Cour suprême du Canada
Aldercrest Developments Ltd. c. Hamilton Co-Axial Ltd., [1974] R.C.S. 793
Date: 1973-05-07
Aldercrest Developments Limited et Charles A. Cecil, Séquestre officiel, district de faillite numéro 7, syndic de faillite intérimaire dans la faillite de Hudson R. Elmore (Demandeurs) Appelants;
et
Hamilton Co-Axial (1958) Limited (Défenderesse) Intimée.
1972: les 5 et 6 octobre; 1973: le 7 mai.
Présents: Les Juges Judson, Ritchie, Spence, Pigeon et Laskin.
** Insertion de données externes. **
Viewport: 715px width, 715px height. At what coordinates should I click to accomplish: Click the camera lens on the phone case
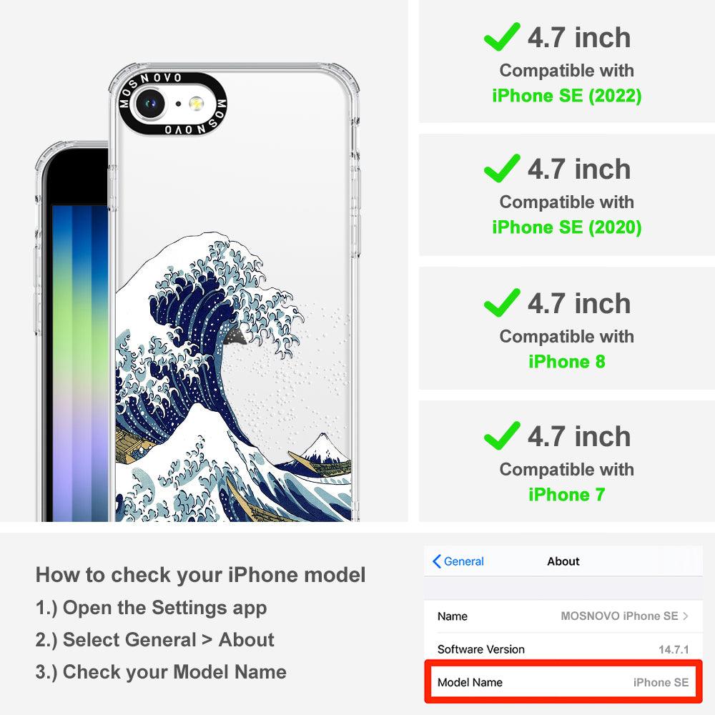(x=150, y=104)
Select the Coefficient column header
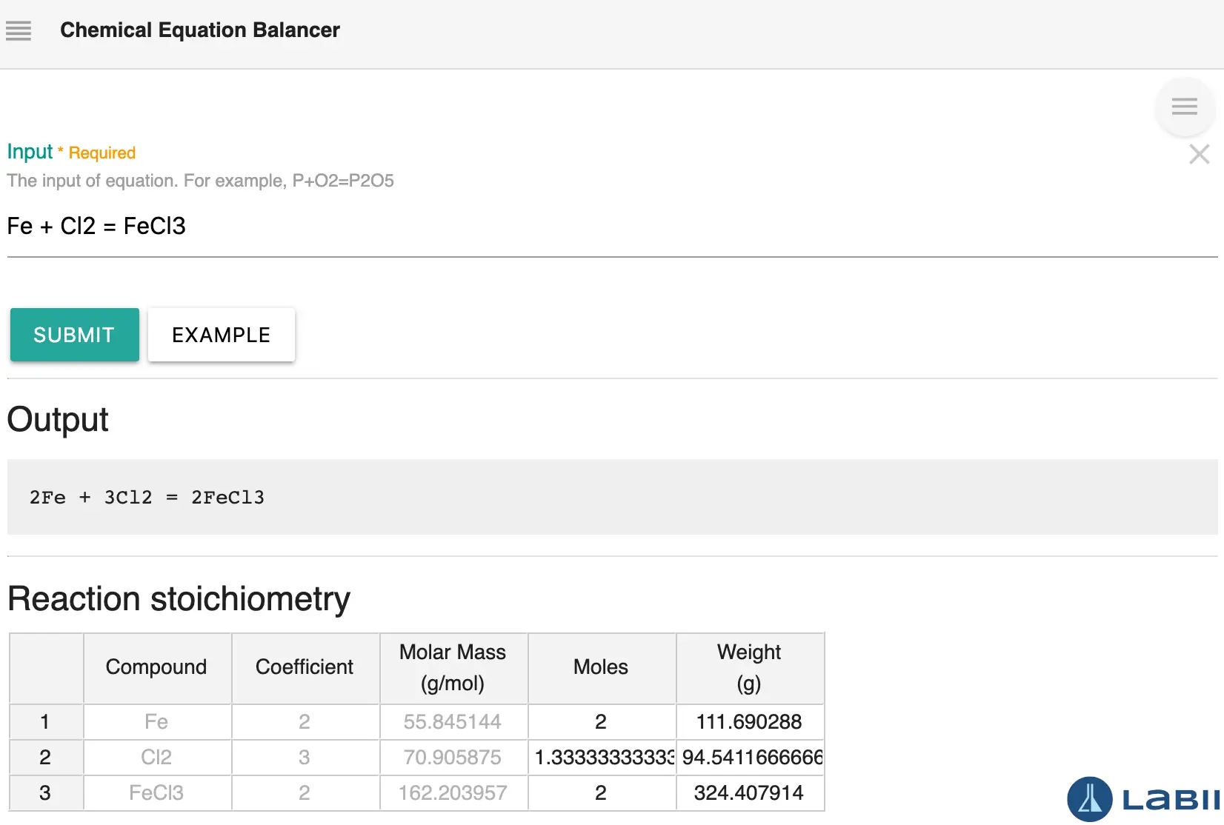This screenshot has height=825, width=1224. pyautogui.click(x=305, y=667)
EN APPEL DE LA COUR D’APPEL DE L’ONTARIO.
APPEL d’un arrêt de la Cour d’appel de l’Ontario[1] rejetant un appel d’un jugement du Juge Thompson. L’appel est rejeté.
W.B. Williston, c.r., et J.F. Evans, pour les demandeurs, appelants.
C.F. Tallis, c.r., pour la défenderesse, intimée.
Le jugement des Juges Judson, Ritchie, Spence et Pigeon a été rendu par
LE JUGE JUDSON — Le principal point du litige porte sur la nature des droits d’un cessionnaire d’un billet payable à ordre qui détient le billet non endossé. Le billet en cause est daté du 15 février 1961, souscrit par Hamilton Co-Axial (1958) Limited en faveur de son président, Hudson Elmore, et payable sur demande pour la somme de $160,000. La demanderesse dans l’action et appelante en cette Cour est Aldercrest Development Limited, qui détient ce billet non endossé.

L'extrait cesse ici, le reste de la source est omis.